Congratulations to the 14 state and provincial legislators comprising the class of 2023 Birkholz Fellows.

The Birkholz Institute is an ongoing initiative of the Great Lakes-St. Lawrence Legislative Caucus (GLLC) — a binational, nonpartisan group of legislators that receives staff support from CSG Midwest. Through the institute, a small group of legislators comes together to take a deep dive into an issue on the GLLC’s policy agenda and develop policy ideas.

This year’s focus is “Climate Resiliency in Great Lakes Communities.” The institute began in late March with a webinar that explored climate trends and impacts in the Great Lakes region.

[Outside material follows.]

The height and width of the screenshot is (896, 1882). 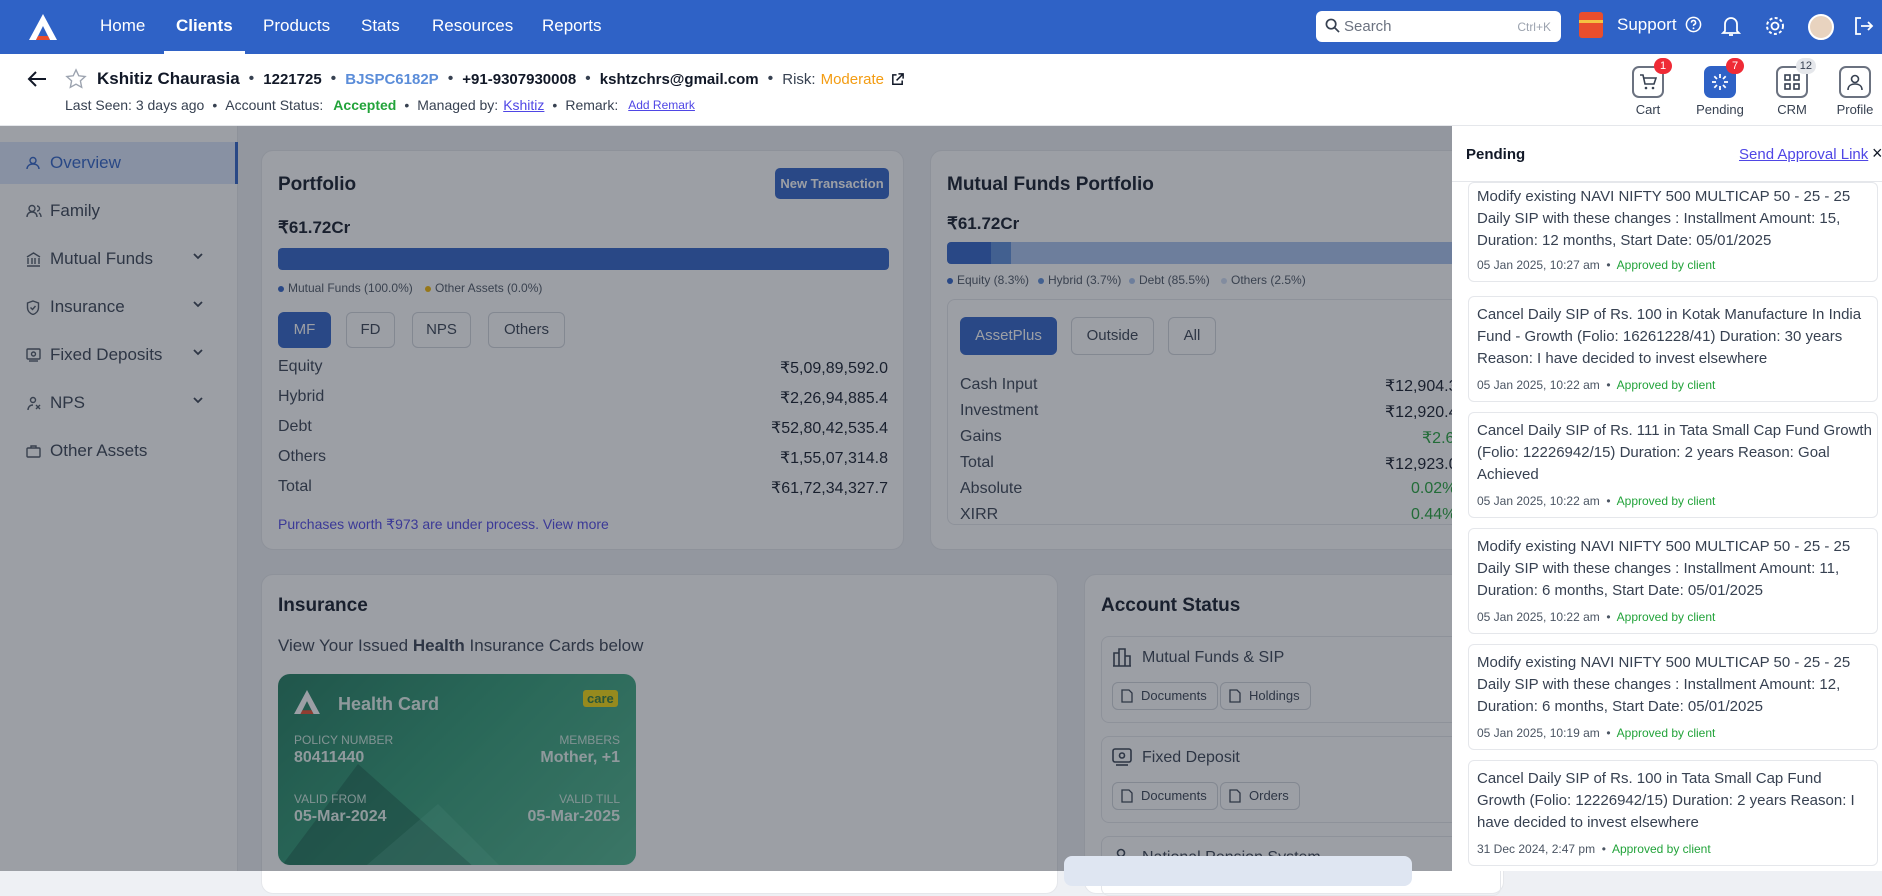 I want to click on bell-icon, so click(x=1731, y=26).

On April 21-22, this year’s Fellows will meet in Detroit for a two-day policy workshop. The GLLC is excited to convene this passionate group of legislators and focus on this critical policy area. The 2023 Birkholz Fellows are:

Illinois Sen. Laura Ellman
Indiana Rep. Maureen Bauer
Michigan Sen. Joe Bellino and Reps. Jenn Hill and Stephanie Young
Minnesota Rep. Athena Hollins and Sen. Karin Housley
Ohio Rep. Daniel Troy
Ontario MPPs Ric Bresee and Jennifer French
Québec MNAs Jöelle Boutin and Désirée McGraw
Wisconsin Sen. Kelda Roys and Rep. Deb Andraca

These biennial institutes are named in honor of the GLLC’s founder, the late Michigan Sen. Patricia (Patty) Birkholz. Sen. Birkholz’s vision for the GLLC was to “bring key Great Lakes lawmakers together regularly to share knowledge and hear other perspectives” for the purpose of “improving the impact and uniformity of practices established in statute.”